▸ **Available data**
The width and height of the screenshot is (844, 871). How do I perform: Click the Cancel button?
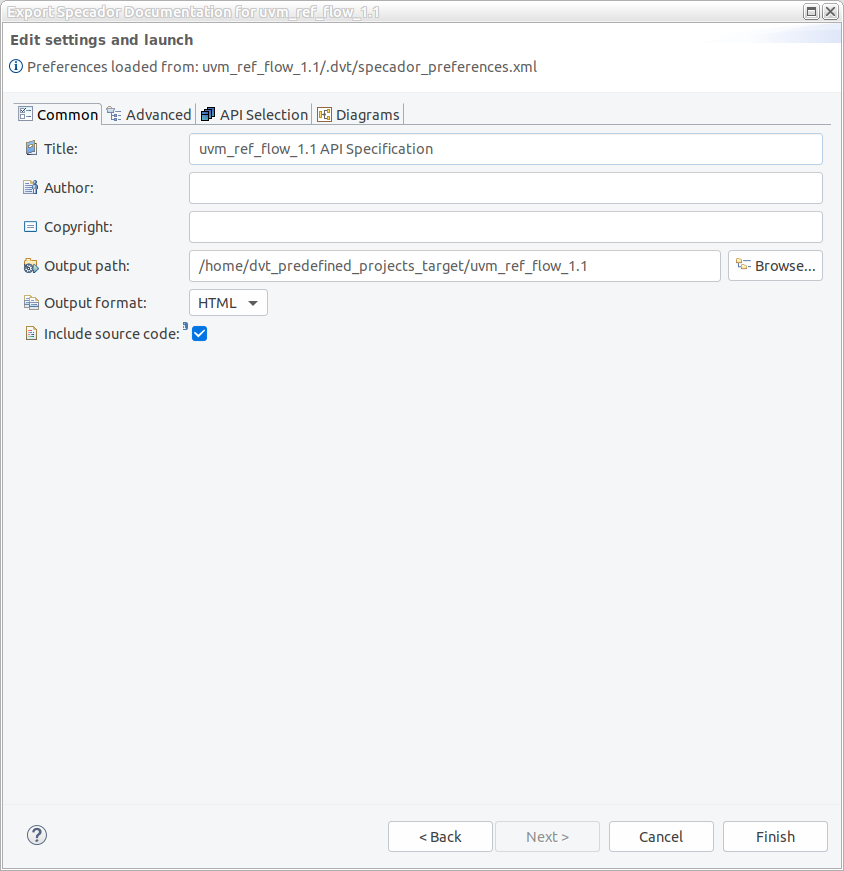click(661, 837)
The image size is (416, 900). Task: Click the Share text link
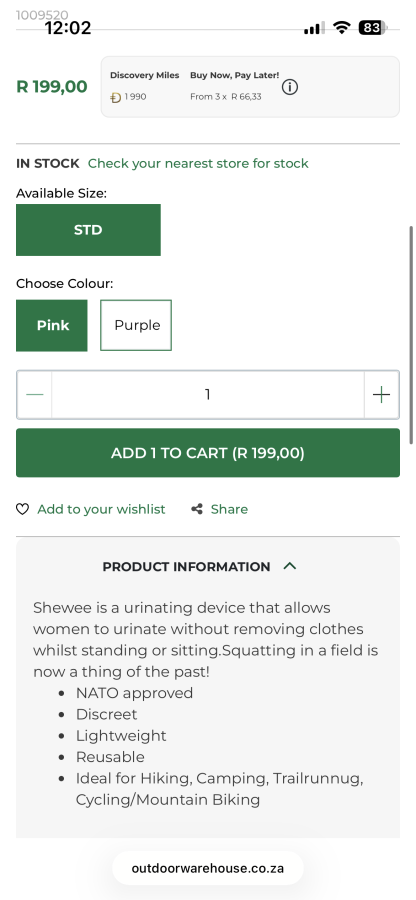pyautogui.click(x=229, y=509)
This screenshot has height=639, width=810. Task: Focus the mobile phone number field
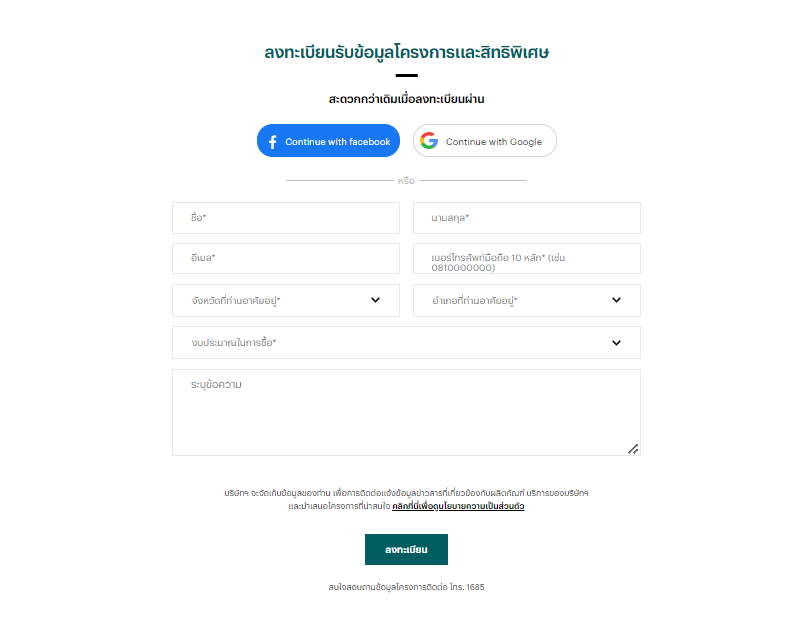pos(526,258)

▸ **What you have to do**
Print the material above exactly as it appears, but not its pictures.

▸ **Task solution**
The width and height of the screenshot is (844, 871). How do I perform: Click the Cancel button?
click(661, 837)
The image size is (416, 900). Task: Click the Share text link
pyautogui.click(x=229, y=509)
This screenshot has height=639, width=810. Task: Focus the mobile phone number field
pos(526,258)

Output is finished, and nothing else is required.